(TEXT SEGMENT)
• • • •
Wednesday, November 11, 2009

The Entail, Galt's best book

The Entail (1822) - this is the hardest one for me to write about.  I think it's really among the best English novels of the century, but it may be hard to make the case.  In some ways, it hardly seems English.  It's Scottish Balzac, a bit less than a decade before the French version.

Claud Walkinshaw is obsessed with owning the estate lost by his grandfather in an ill-fated American speculation.  Claud is self-made, an orphan since he was one, a peddler at age eleven.  We have barely started the novel when we find Claud already "one of the wealthiest men of that age in Glasgow" (Ch. VIII), married with three sons and a daughter.  The novel covers over a hundred years, so it has to move pretty fast sometimes. 

So the plot is not about the re-acquisition of the estate.  The first hint of the real story comes a few pages later.  Claud's father-in-law settles his property on Claud's second son, not his first, because the first son presumably inherits Claud's own estate.  In a normal family, good enough.  But because of Claud's obsession with regaining and maintaining his grandfather's old lands, Claud wants to unite the two farms and make sure they can never be separated.  He secretly disinherits his oldest son in favor of the second.

This decision ruins his life, and destroys all three sons.  The grandchildren, with the help of Claud's wife, the magnificent Leddy Girzy Hypel, finally repair some of the damage.

The reader is expected to keep track of the order of inheritance specified in the entail.  I guess that's a little more work than usual.  And it does cover a long period.  Sometimes a character is discarded just as you get to know her.  The last third of the novel is weak compared to what comes before, mostly because we have lost two of the best characters. 

But the three best characters, Claud and Watty and Leddy Girzy are superb and not to be found elsewhere.  And the plot is really very strong, basically from the beginning to end, once you see what it is, Claud's obsession with a particular monetary arrangement infecting his family and wreaking havoc across generations.  A few key intense scenes - Claud's death, for example, or poor Watty's trial for mental competency - put this novel among the century's best.

I have a couple of days left to make that case.  We'll see.

2 comments:

  1. Wonderful densely written novel. It is humorous and packed with character. Particularly interesting for those, like myself, originally from the west of Scotland, as though the book is written in English, the dialogue is in Scots.
• • • •
(PROBLEM DETAILS) From the blog post on The Entail, copy word for word the passage starting with "Claud Walkinshaw is" and going on through "pretty fast sometimes.".
• • • •
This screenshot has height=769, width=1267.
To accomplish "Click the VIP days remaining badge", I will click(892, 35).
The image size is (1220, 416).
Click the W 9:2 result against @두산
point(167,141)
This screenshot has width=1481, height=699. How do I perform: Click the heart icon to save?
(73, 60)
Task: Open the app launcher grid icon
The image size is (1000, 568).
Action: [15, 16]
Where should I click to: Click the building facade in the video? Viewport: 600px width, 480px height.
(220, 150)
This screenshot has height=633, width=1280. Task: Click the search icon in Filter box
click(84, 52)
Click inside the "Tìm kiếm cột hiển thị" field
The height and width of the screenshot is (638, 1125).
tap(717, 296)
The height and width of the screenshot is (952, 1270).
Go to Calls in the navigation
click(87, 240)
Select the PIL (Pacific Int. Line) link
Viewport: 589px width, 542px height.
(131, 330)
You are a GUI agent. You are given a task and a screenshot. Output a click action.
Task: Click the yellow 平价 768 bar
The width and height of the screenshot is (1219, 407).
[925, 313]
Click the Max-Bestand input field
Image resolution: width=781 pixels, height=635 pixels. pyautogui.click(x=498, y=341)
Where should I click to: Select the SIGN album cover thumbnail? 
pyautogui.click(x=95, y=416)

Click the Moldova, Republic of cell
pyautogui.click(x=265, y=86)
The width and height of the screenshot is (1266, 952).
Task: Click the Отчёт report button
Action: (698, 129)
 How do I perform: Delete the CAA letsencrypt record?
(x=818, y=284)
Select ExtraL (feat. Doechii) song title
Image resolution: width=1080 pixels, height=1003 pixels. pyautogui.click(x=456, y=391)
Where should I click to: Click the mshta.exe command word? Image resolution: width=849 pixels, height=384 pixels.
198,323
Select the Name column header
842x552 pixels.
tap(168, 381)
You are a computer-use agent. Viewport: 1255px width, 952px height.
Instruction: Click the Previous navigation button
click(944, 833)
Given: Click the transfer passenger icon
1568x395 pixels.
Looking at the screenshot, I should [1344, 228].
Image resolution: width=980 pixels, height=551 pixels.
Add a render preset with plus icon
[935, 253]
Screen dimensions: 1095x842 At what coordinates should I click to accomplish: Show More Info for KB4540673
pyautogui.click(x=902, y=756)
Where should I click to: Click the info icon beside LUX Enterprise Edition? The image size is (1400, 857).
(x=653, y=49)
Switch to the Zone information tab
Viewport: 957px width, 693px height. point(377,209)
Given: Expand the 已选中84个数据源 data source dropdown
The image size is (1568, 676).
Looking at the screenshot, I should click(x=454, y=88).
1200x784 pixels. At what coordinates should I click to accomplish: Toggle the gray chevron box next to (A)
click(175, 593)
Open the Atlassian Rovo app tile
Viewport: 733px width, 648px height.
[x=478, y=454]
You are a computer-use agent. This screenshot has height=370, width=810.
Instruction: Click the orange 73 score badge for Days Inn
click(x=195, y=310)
• • • •
(RESPONSE)
Claud Walkinshaw is obsessed with owning the estate lost by his grandfather in an ill-fated American speculation.  Claud is self-made, an orphan since he was one, a peddler at age eleven.  We have barely started the novel when we find Claud already "one of the wealthiest men of that age in Glasgow" (Ch. VIII), married with three sons and a daughter.  The novel covers over a hundred years, so it has to move pretty fast sometimes.